Hamburg - Bei einer Auseinandersetzung an der Hamburger Binnenalster ist ein 21-Jähriger mit einem Messer lebensgefährlich verletzt worden.

Polizisten patrouillieren in der Hamburger Innenstadt. (Symbolbild)
Polizisten patrouillieren in der Hamburger Innenstadt. (Symbolbild)  © Axel Heimken/dpa

Wie die Polizei erst am Dienstag mitteilte, hatte er am späten Samstagabend offenbar einen Streit zwischen zwei anderen Männern schlichten wollen. 
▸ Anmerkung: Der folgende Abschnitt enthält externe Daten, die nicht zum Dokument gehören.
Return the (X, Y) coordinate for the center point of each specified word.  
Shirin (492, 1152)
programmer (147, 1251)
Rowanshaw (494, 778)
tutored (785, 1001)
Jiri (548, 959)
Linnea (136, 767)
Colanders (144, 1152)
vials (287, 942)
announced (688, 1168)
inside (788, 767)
Einer der beiden habe ihm daraufhin einen Stich in den Bauch versetzt. Die Mordkommission ermittelt wegen des Verdachts eines versuchten Tötungsdelikts.

Der Verletzte flüchtete zum Jungfernstieg und fuhr mit der S-Bahn noch bis zum Bahnhof Veddel. 

Dort wurde er in ein Krankenhaus gebracht, nachdem ein Bekannter den Rettungsdienst verständigt hatte. Er brauchte eine Notoperation.

In Tatortnähe, also in der Grünanlage Neuer Jungfernstieg/Lombardsbrücke, sollen mehrere andere Männer gewesen sein, die die Streitenden kannten. Die Polizei sucht nun dringend nach Zeugen der Auseinandersetzung.